- Born: 1952 (age 73–74)
- Awards: Hong Kong Film Awards – Best Director 1985 Homecoming Golden Horse Awards – Best Director 1990 Red Dust

Chinese name
- Traditional Chinese: 嚴浩
- Simplified Chinese: 严浩

Standard Mandarin
- Hanyu Pinyin: Yán hào

Yue: Cantonese
- Jyutping: jim4 hou6

= Yim Ho =

Hong kong film director

Yim Ho (Chinese: 嚴浩) is a Hong Kong director most active in the 1980s, and a leader of the Hong Kong New Wave.

He began his career making television programs for RTHK, then became a film director in 1980.

One of his most critically acclaimed works was Homecoming (1984).
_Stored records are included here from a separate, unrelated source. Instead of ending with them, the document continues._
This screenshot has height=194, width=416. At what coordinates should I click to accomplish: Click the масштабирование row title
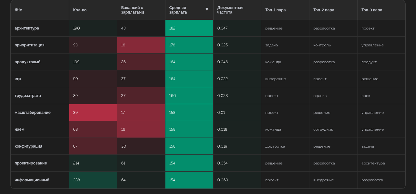coord(33,113)
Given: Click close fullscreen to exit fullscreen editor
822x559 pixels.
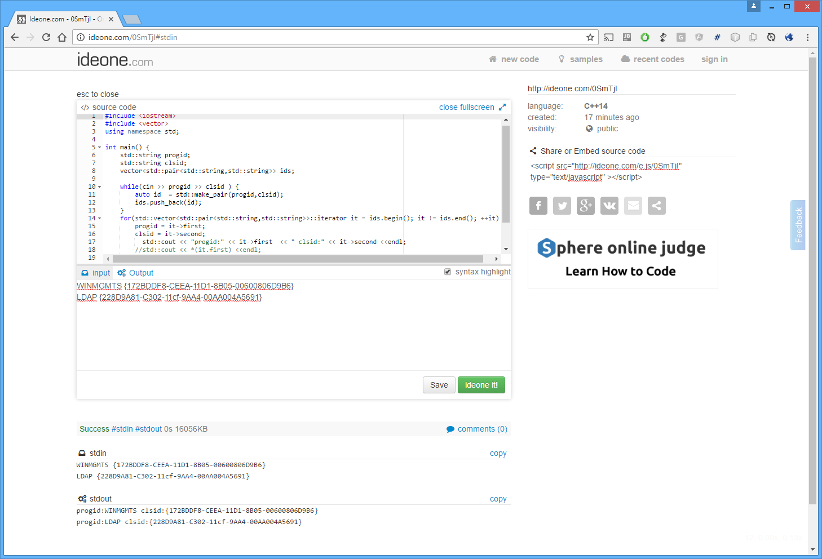Looking at the screenshot, I should [x=466, y=107].
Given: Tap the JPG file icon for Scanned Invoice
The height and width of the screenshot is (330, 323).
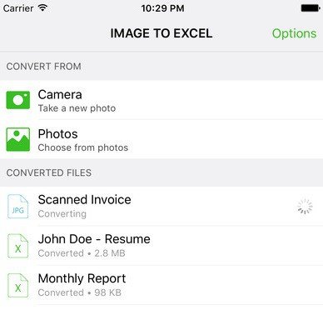Looking at the screenshot, I should tap(17, 207).
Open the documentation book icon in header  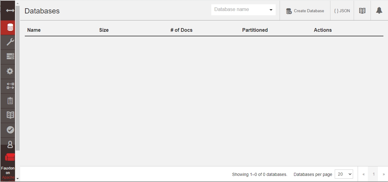point(362,11)
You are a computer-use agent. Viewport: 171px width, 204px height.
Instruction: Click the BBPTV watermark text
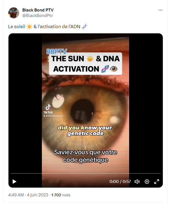57,51
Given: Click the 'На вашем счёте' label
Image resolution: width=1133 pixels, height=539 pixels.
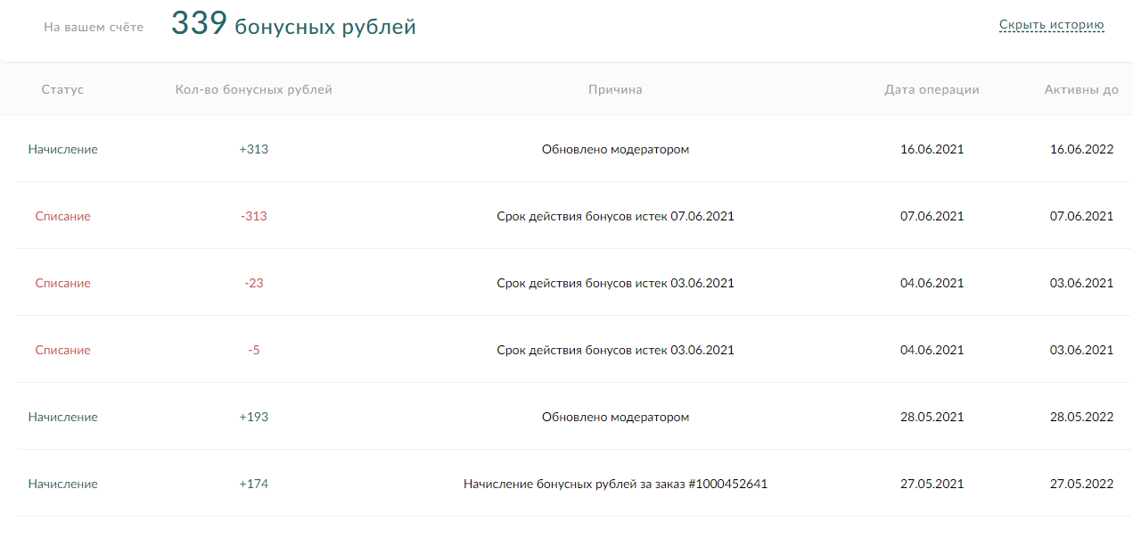Looking at the screenshot, I should (94, 28).
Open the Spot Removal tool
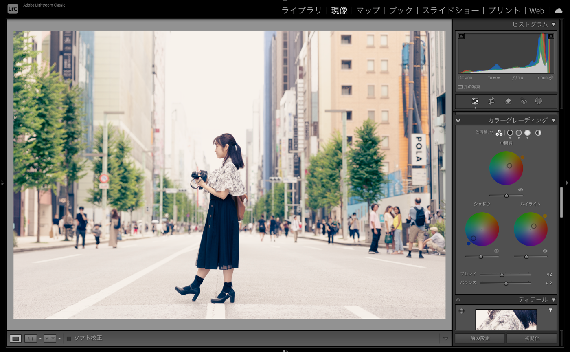This screenshot has height=352, width=570. point(507,101)
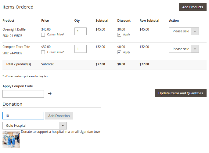Image resolution: width=209 pixels, height=153 pixels.
Task: Uncheck Apply discount for Compete Track Tote
Action: tap(119, 52)
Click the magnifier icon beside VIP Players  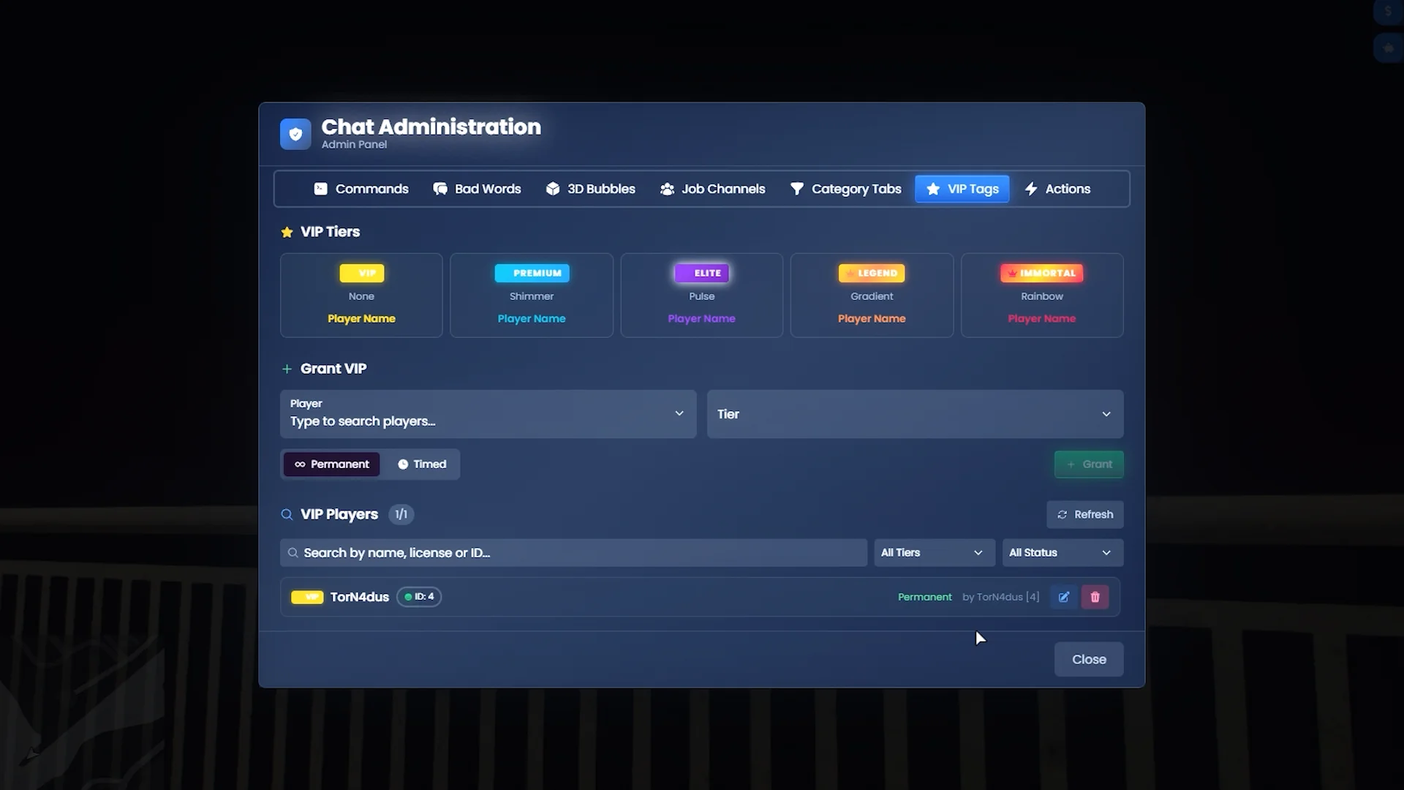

This film was different from other films of that period in that it presents certain emotions and sympathies towards the relationship between Mainland China and Hong Kong (the Sino-British Joint Declaration was signed the same year Homecoming was released).

The film brings together two recognized actresses, Josephine Koo and Siqin Gaowa. Anita Mui's theme song with the same title as the film has also been a popular cantopop song.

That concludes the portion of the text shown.